Re: Left Outer Join much faster than non-outer Join?

From: Simon Riggs <simon(at)2ndquadrant(dot)com>
To: Ron Mayer <rm_pg(at)cheapcomplexdevices(dot)com>
Cc: Tom Lane <tgl(at)sss(dot)pgh(dot)pa(dot)us>, pgsql-performance(at)postgresql(dot)org
Subject: Re: Left Outer Join much faster than non-outer Join?
Date: 2005-03-31 18:01:13
Message-ID: 1112292073.16721.327.camel@localhost.localdomain
Views: Raw Message | Whole Thread | Download mbox | Resend email
Thread:
Lists: pgsql-performance

On Thu, 2005-03-31 at 00:15 -0800, Ron Mayer wrote:
> Ron Mayer wrote:
> > Tom Lane wrote:
> >> rm_pg(at)cheapcomplexdevices(dot)com writes:
> >>> select *
> >>> from streetname_lookup as sl
> >>> join city_lookup as cl on (true)
> >>> left outer join tlid_smaller as ts on (sl.geo_streetname_id =
> >>> ts.geo_streetname_id and cl.geo_city_id=ts.geo_city_id)
> >>> where str_name='alamo' and city='san antonio' and state='TX'
> >>> ;
> >> That's a fairly odd query;
> >
> >
> > I think it's a very common type of query in data warehousing.
> >
> > It's reasonably typical of a traditional star schema where
> > "streetname_lookup" and "city_lookup" are dimension tables
> > and "tlid_smaller" is the central fact table.
>

Yes, agreed.

> Although looking again I must admit the query was
> written unconventionally. Perhaps those queries are
> remnants dating back to a version when you could
> force join orders this way?
>
> Perhaps a more common way of writing it would have been:
>
> select * from tlid_smaller
> where geo_streetname_id in (select geo_streetname_id from streetname_lookup where str_name='$str_name')
> and geo_city_id in (select geo_city_id from city_lookup where city='$city' and state='$state');
>
> However this query also fails to use the multi-column
> index on (geo_streetname_id,geo_city_id).

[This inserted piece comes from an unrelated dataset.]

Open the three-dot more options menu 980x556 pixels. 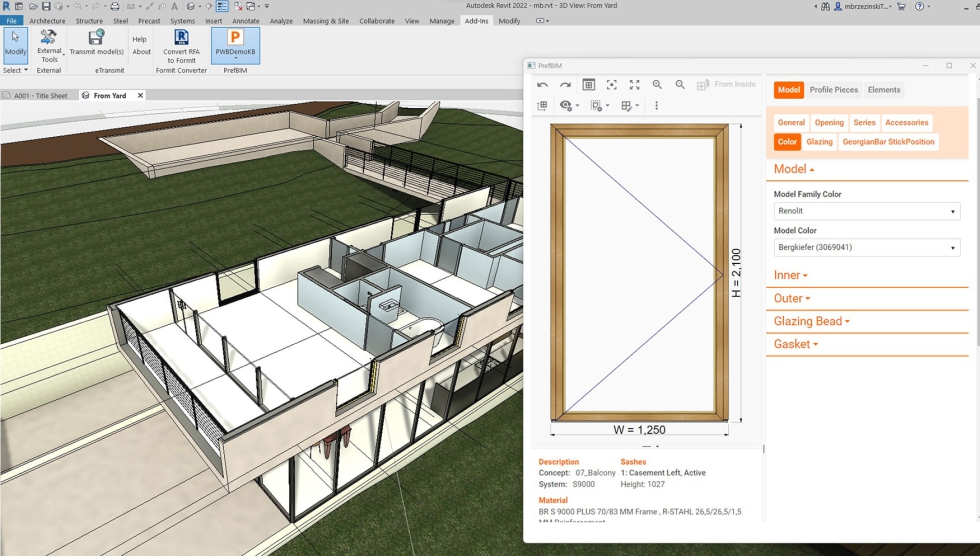click(656, 106)
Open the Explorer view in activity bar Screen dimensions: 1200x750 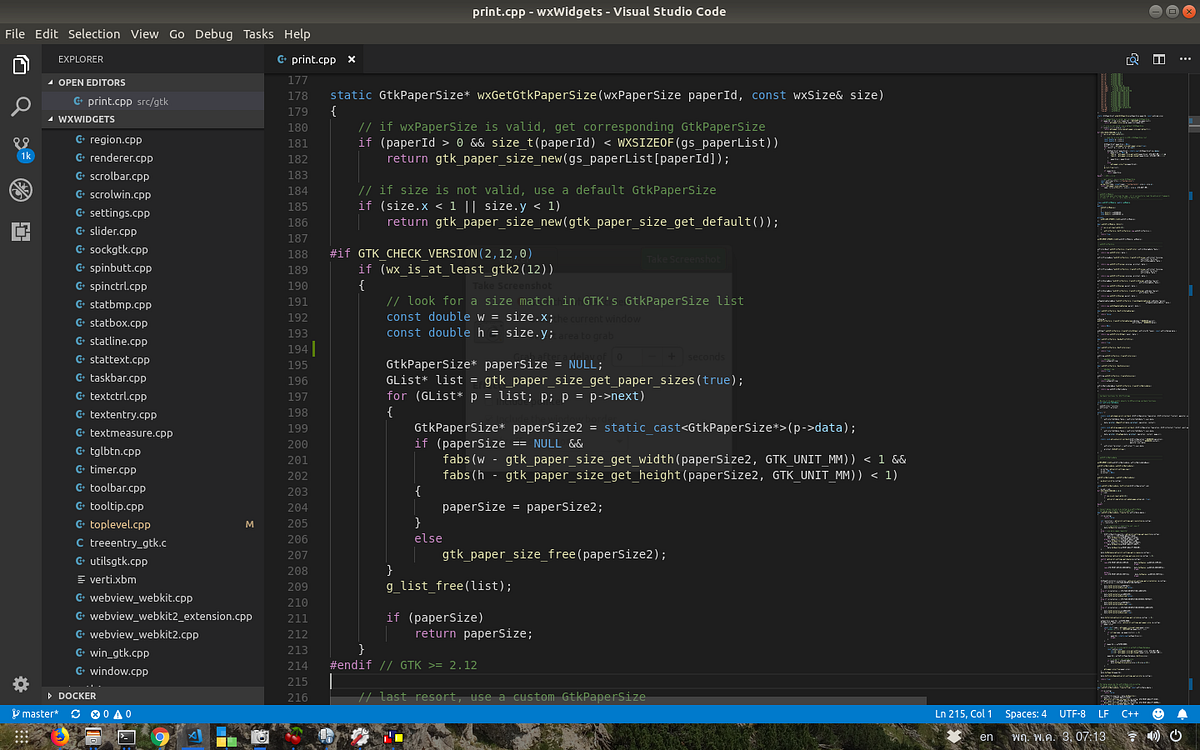point(21,66)
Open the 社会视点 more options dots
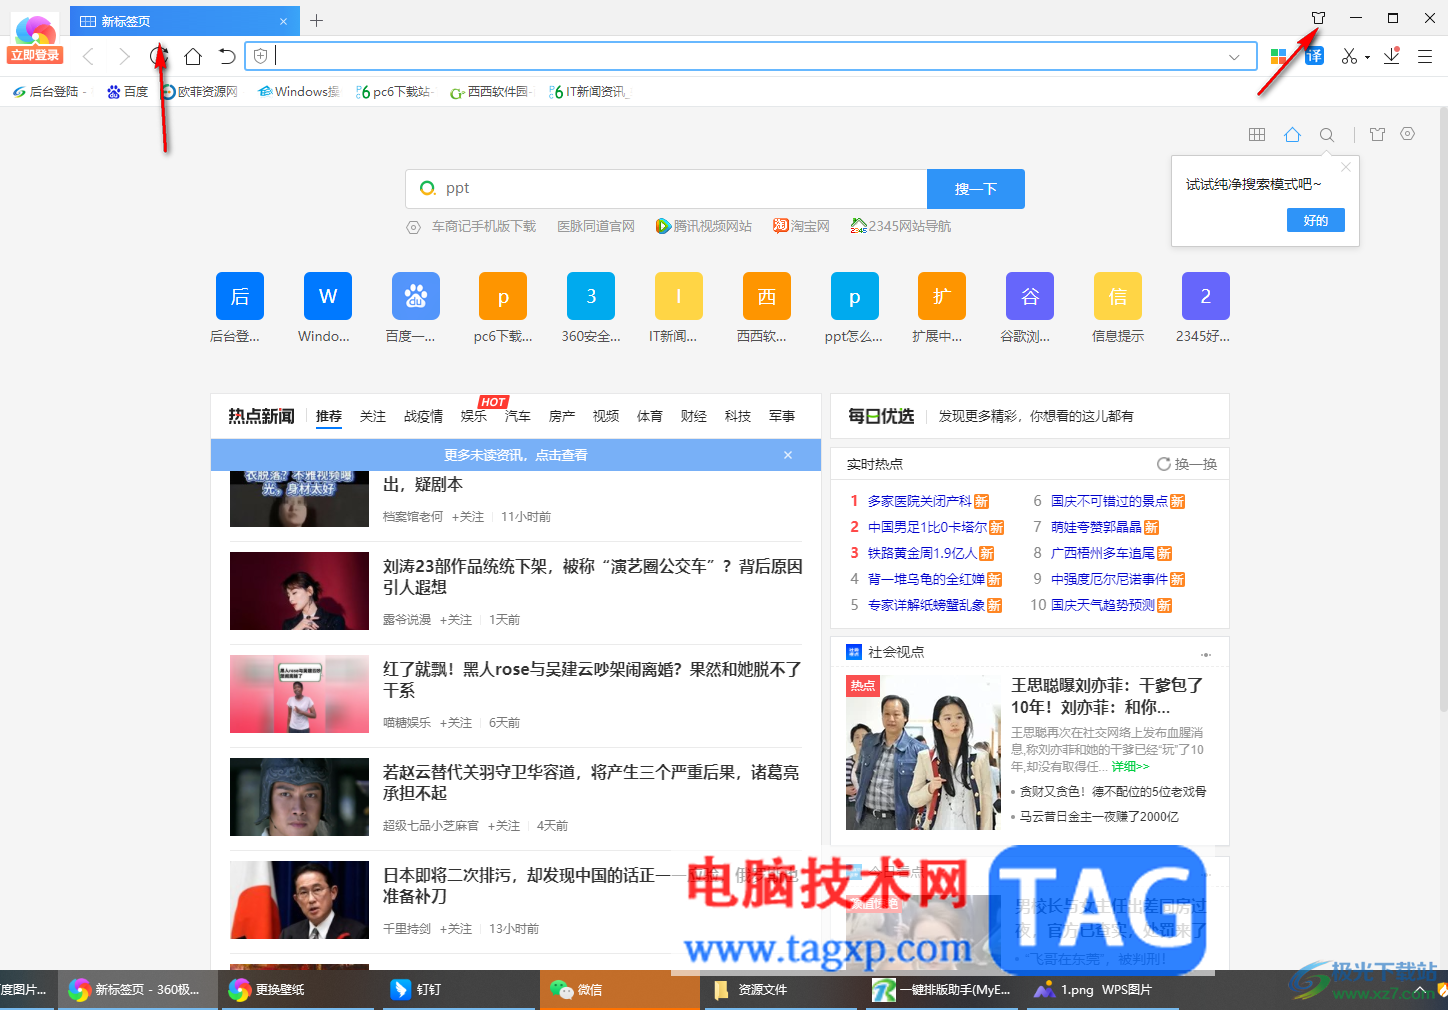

Explain
> analyze shown below.

...which is my understanding too.

> In cases where I can be sure only one result will come
> from each of the lookup queries I guess I can do this:
>
> select * from tlid_smaller
> where geo_streetname_id = (select geo_streetname_id from streetname_lookup where str_name='$str_name')
> and geo_city_id = (select geo_city_id from city_lookup where city='$city' and state='$state');
>
> which has the nicest plan of them all (explain analyze
> also shown below).

Which is not the case for the generalised star join.

The general case query here is:
SELECT (whatever)
FROM FACT, DIMENSION1 D1, DIMENSION2 D2, DIMENSION3 D3etc..
WHERE
FACT.dimension1_pk = D1.dimension1_pk
AND FACT.dimension2_pk = D2.dimension2_pk
AND FACT.dimension3_pk = D3.dimension3_pk
AND D1.dimdescription = 'X'
AND D2.dimdescription = 'Y'
AND D3.dimdescription = 'Z'
...
with FACT PK=(dimension1_pk, dimension2_pk, dimension3_pk)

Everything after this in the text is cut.